◆ THINGS TO DO
- a) Using the townhouse fire article, answer each question on its own line:
(i) How many firefighters put out the blaze, and about how long did it take?
(ii) In what year did Andersen move into the unit?
(iii) Where did responders find the cat Fluffy?
- b) For each statement, say whether it agrees with the townhouse fire article, and quote the words that decide it:
(i) Firefighters kept the fire to the bedroom and the hallway next to it.
(ii) Andersen was admitted to the hospital.
(iii) The home had two smoke alarms.

By MATTHEW MEYER | Reporter
A blaze erupted in a townhouse in the Highlands last weekend, claiming the life of Lisa Elliot, a friend who was staying in an upstairs bedroom where the fire started.
Judy Andersen, 74, was awoken downstairs by alarms and went upstairs to fight the flames with an extinguisher before firefighters ushered her from the building.
Andersen was treated on-scene for smoke inhalation and then taken to the hospital, where she received further attention but was sent home without being admitted.
Two days later, she told the Palisadian-Post that her lungs had recovered, but that she was still reeling from the “gruesome experience” and the tragedy of a lost friend.
Los Angeles Fire Department Stations 23 and 69 responded to the call at 17195 Palisades Circle just before 4 a.m. on Saturday, March 4. They arrived to see flames erupting from an upstairs window at the back of the two-story, 1,797-square-foot building.
It took 31 firefighters about 30 minutes to put out the blaze, which they confined to the bedroom and adjacent hallway. That was when they discovered Elliot in the bedroom, “beyond medical help,” said an LAFD spokesperson.
While the three-bedroom home contained three smoke alarms, LAFD reported “initial indications” that the alarm in the upstairs bedroom—where the fire started—had been disconnected from its power source.
Investigations into the fire’s origin continue, but LAFD told Andersen’s family that the cause appeared to be electrical.
Pam Conway, whose husband Chris is Andersen’s nephew, told the Post that Andersen awoke to the sound of smoke alarms and her Life Alert system—which automatically called the fire department before connecting an operator to a loudspeaker in her kitchen.
“They were asking, ‘Can anybody hear me?’” Conway said.
“They were calling out, ‘There’s a fire.’”
But Andersen, who walks with a cane and sometimes uses a wheelchair, did her best to fight the fire before escaping.
She made her way upstairs to find, “a line of flames right under Lisa’s door,” Conway told the Post. Andersen called out to Elliot repeatedly but never heard a response.
She grabbed a personal fire extinguisher downstairs and tried to get back to the flames, but thick smoke forced her to retreat. By then, firefighters had arrived at the scene.
Conway told the Post that Andersen’s 43-year-old townhouse had been in her family for years. She grew up in Pacific Palisades, and moved into the unit in 2001 after returning from New York.
Elliot was staying with Andersen indefinitely as a guest—Elliot’s parents were good friends of Andersen’s, and she was “helping her out,” family explained. Elliot, who was in her 50s, pitched in around the house and sometimes drove Andersen to appointments.
Officials are still determining the extent of the damage to Andersen’s home.
For now, she and her cat Fluffy—who was found hiding safely under a bed by responders—are staying with the Conway family.

◆ SUPPLIED DATA
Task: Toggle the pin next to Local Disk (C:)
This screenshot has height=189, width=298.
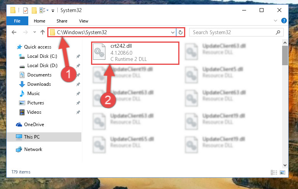Action: point(78,56)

◆ ANSWERS BY ITEM NUMBER
- a)
(i) 31 firefighters, in about 30 minutes.
(ii) 2001.
(iii) Hiding safely under a bed.

- b)
(i) Yes: "which they confined to the bedroom and adjacent hallway"
(ii) No: "was sent home without being admitted"
(iii) No: "the three-bedroom home contained three smoke alarms"